エリオットは船の事故で亡くなったと見られていたから、アシュレイには細かいところを伝えなかったのだろう。それは恐らく、ケンネルなりの思いやりだったのだろうが、エリオットが生きているとなれば無効というわけでもないのだろう。
「エリオットさん、少し良いでしょうか?」
と、当人にも事情を伝える。ケンネルがエリオットの婚約者を連れてきたいと尋ねてきていることを伝えると少し驚いたような反応を見せたが、すぐに表情を戻して言う。

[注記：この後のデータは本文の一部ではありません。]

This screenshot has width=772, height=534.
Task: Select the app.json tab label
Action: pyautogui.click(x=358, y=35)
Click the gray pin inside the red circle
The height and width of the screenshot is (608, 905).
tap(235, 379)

「では……お連れするようにケンネルには伝えておいてくださいますか?」
「分かりました」
頷く。アシュレイは通信機でケンネルにその旨を連絡する。
「差し支えなければどういった方なのか、お聞かせ願えますか?」
「……そうですね。彼女はカミラと言います。退役した騎士のご令嬢でして……父が領内を移動している際、近隣の森で魔物に襲われたところをカミラの父に加勢してもらったと。恩人ということで宴席に招き、その席で意気投合してご令嬢を私の婚約者にすると話が纏まったそうなのです」
「そうだったのですか……」
となると領内の名士の娘と言ったところだろうか? その後どうなったのかは……エリオットは知らないそうだ。通信機のことをもっと早くに知らせていたらエリオットとしてもケンネルへの連絡と確認をしていたかも知れないが……。

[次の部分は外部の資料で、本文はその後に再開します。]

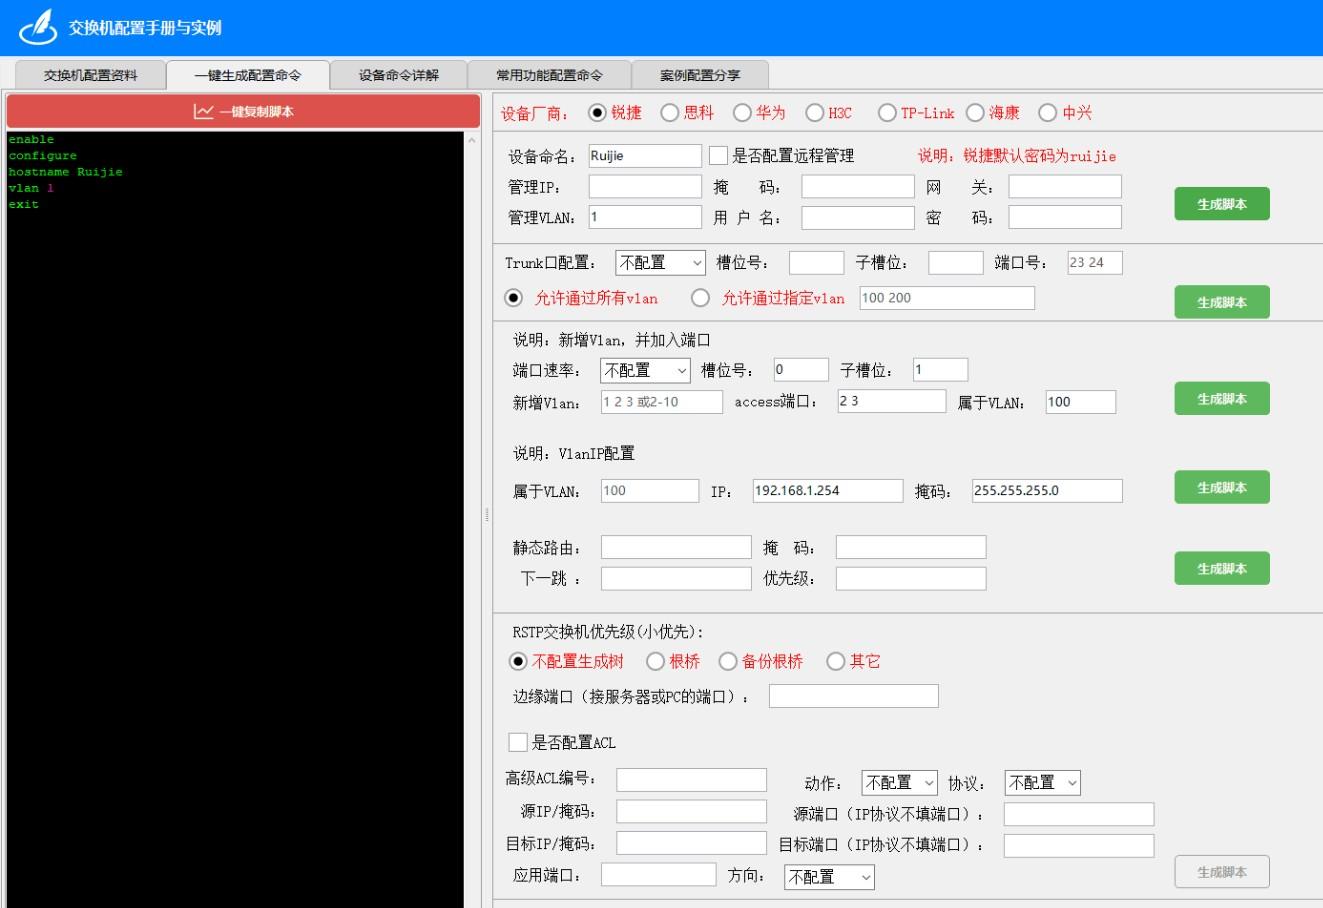Choose the 根桥 RSTP priority option
1323x908 pixels.
(x=656, y=661)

もっとも、機密であるためにタームウィルズに戻るまで明かせない部分でもあったのだけれど。
「カミラのお父上とも面識があります。中央に嫌気が差して、騎士団を退役して地方に隠遁することにしたと……あまり権力に執着する人物ではないようですね」
と、エリオットが言う。
ふむ……。エリオットからの人物評を聞く限り……カミラの父親ともしっかり話をすれば男爵領については問題無さそうだが……。
向こうの家もアシュレイが領主を継いでいることは承知だろうし。となると、彼女を担ぎ出して引っ掻き回す者が出てこないように、きっちりと話を纏めてしまうのが良いだろう。

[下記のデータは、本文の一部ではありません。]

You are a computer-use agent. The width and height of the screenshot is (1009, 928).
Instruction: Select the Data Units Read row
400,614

エリオットの今後の立場とも絡んでくるから、やはりメルヴィン王も交えての話ということになるかな。
「では、そのことも含めてメルヴィン陛下にお知らせしておきましょう」
「お手数おかけします」
そう言って、エリオットは静かに頭を下げる。
「カミラ嬢とも面識がおありなのですか?」
「ええ。幼い時分はよく一緒に遊んだりしました。彼女は私より2歳年上で……私としては婚約者と言うよりも姉のように思っていましたが……。そうですか。婚約も結婚もしていないと……。もし私のことで悲しませていたのであれば、それは申し訳なく思います」
そうか。エリオットより年上だったということなら、カミラから見た場合のエリオットは弟分などではなく、しっかりと異性の婚約者として認識していたのかも知れない。
エリオットが帰らず……そのまま6年か。
そのことが尾を引いていたとするなら、アシュレイがほとんどカミラを覚えていない理由も、ケンネルが話題に出さなかった理由も解る。
エリオットの面影をアシュレイに見てしまうから……カミラとしてもシルン男爵家からは距離を取っておきたかったのではないだろうか。
……そうだな。死睡の王に端を発していることであるなら、俺としても落ち着くべきところに落ち着いてほしい話だと、そう思う。